En outre, des incertitudes de plusieurs ordres pèsent sur le siège de la Cour. Il conviendra donc, le moment venu, de disposer d'un calendrier précis et suffisamment anticipé pour que le délai de préavis susmentionné puisse s'appliquer sans risque de pénalités financières. En cas de suppression de la Cour, plusieurs mesures transitoires devront également être mises en oeuvre, aussi bien sur le plan juridique de traitement des recours que des formalités techniques 42 ( * ) . Dans l'hypothèse où la Cour de justice de la République serait maintenue, ses présidents successifs ont témoigné leur volonté de rejoindre les locaux de l'ancien tribunal judiciaire sur l' île de la Cité , aujourd'hui implanté aux Batignolles. Cependant, ce transfert ne pourrait intervenir au plus tôt qu'en 2025, voire en 2026 , du fait des procès des attentats de 2015 et de 2016 qui se tiennent dans une salle spécialement créée au palais de justice de Paris d'une part, et de la nécessité de réaliser des travaux de mises aux normes en amont du déménagement d'autre part.

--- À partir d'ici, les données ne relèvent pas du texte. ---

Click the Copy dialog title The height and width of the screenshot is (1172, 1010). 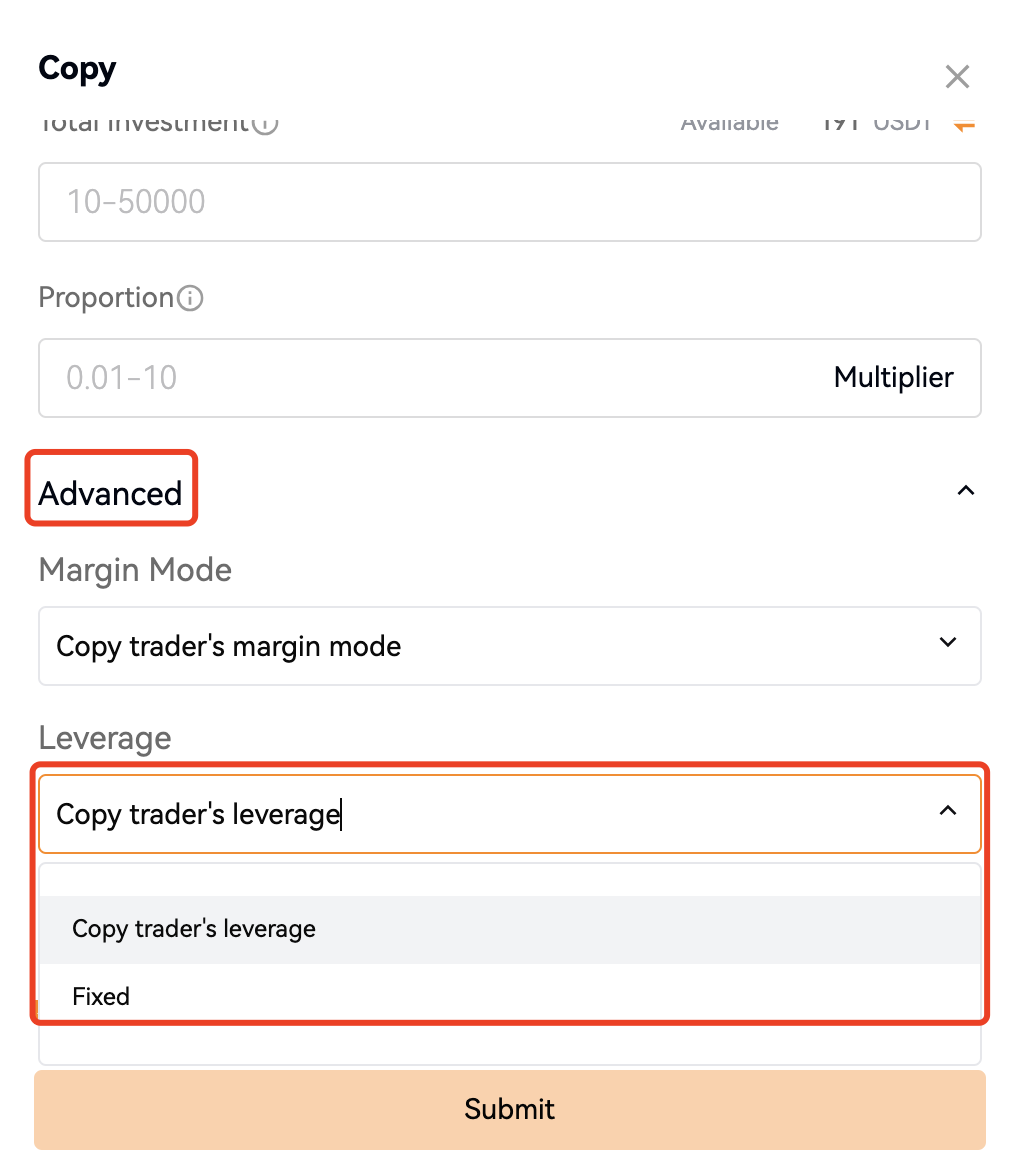point(77,69)
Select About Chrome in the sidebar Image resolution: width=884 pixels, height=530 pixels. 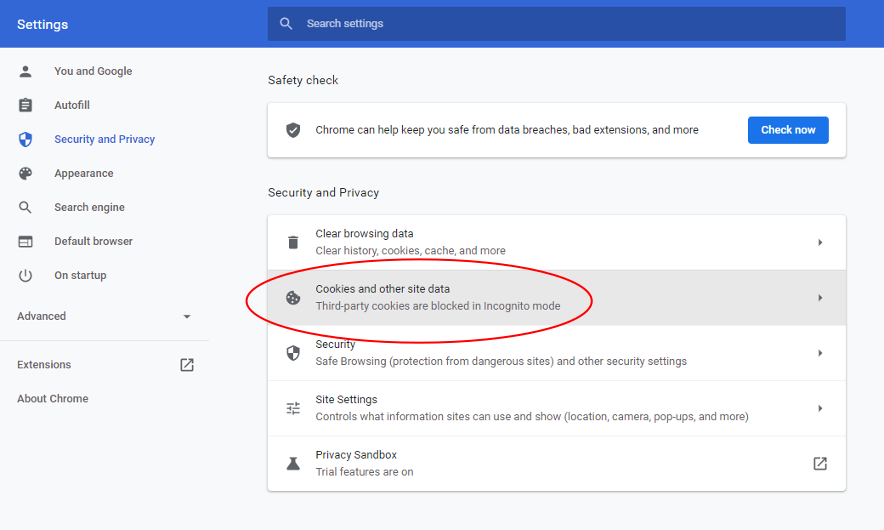[x=53, y=399]
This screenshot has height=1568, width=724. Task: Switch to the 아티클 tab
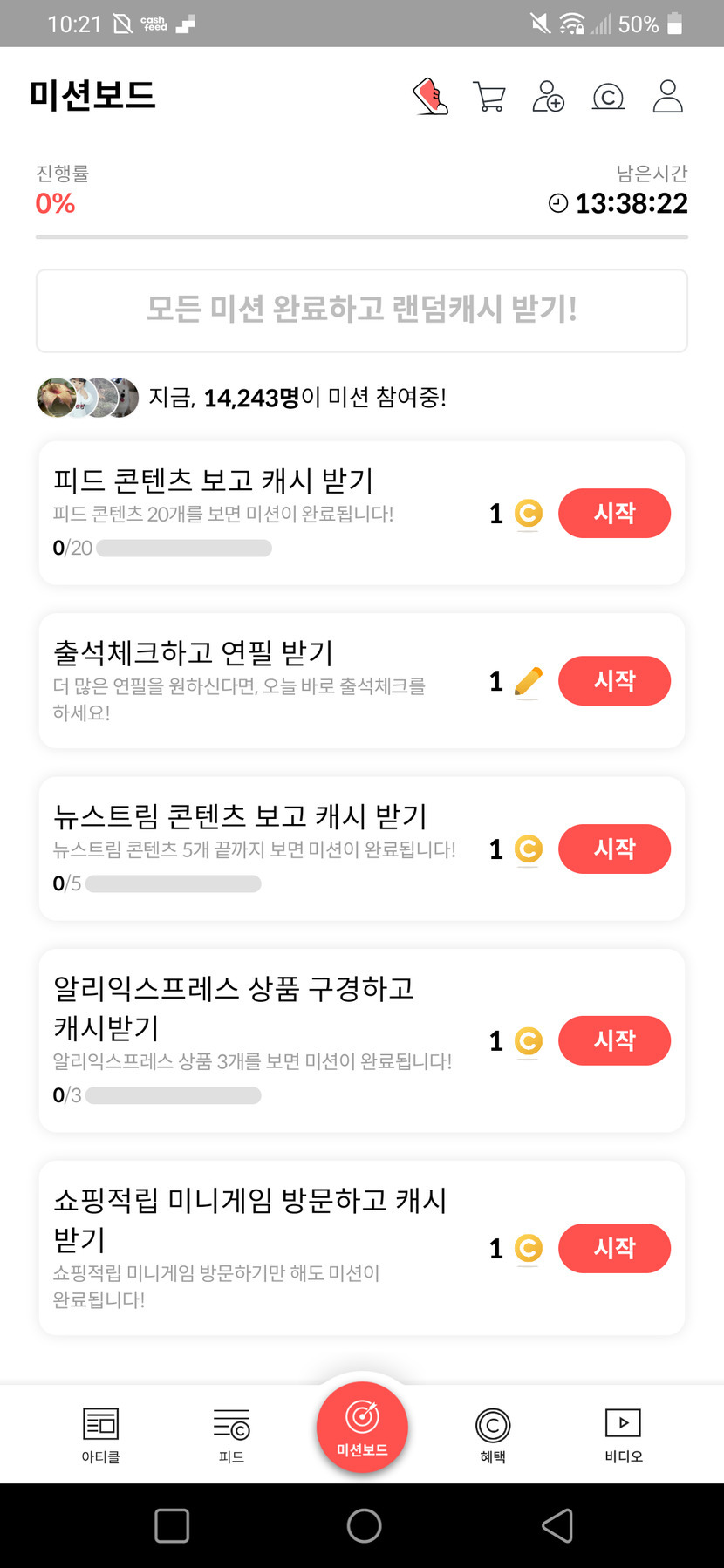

En ce qui concerne les autres dépenses de fonctionnement , un audit de sécurité, réalisé par les services spécialisés de la préfecture de police de Paris, a révélé la nécessité d'effectuer des travaux de sécurisation des locaux . Ceux-ci sont pleinement justifiés. Le coût total de l'opération, compris entre 50 000 et 60 000 euros, sera équitablement réparti entre le budget de l'exercice en cours et le suivant. En 2023, 30 000 euros environ seront donc affectés à la réalisation de ces travaux, sur une enveloppe globale de 135 000 euros , qui reste stable par rapport à l'exercice précédent .


* 35 Article 68-1 de la Constitution du 4 octobre 1958.

* 36 Article 68-2 de la Constitution du 4 octobre 1958.

* 37 Articles 32 et 33 de la loi organique n° 93-1252 du 23 novembre 1993 sur la Cour de justice de la République.

* 38 Ce décret prévoit que l'indemnité du président de la cour et du procureur général près la cour est versée mensuellement (article 2 du décret). En revanche, l'indemnité du président de la commission des requêtes, du président de la commission d'instruction, des membres de ces deux commissions et des autres magistrats du ministère public, à caractère mensuel, est due si, au moins une fois au cours du mois écoulé, ils ont siégé dans la formation à laquelle ils appartiennent ou ont exercé les fonctions du ministère public (article 4 dudit décret).

* 39 Réponse complémentaire au questionnaire budgétaire.

* 40 Un montant identique avait été demandé en 2022.

* 41 Le bail précédent couvrant la période 2013-2022 prévoyait un délai de préavis de six mois.

* 42 Remise du mobilier hors propriété de la Cour au Mobilier national et au Centre national d'art contemporain, renégociation ou résiliation des multiples contrats, remise aux services des domaines ou vente du mobilier et des véhicules, propriété de la Cour.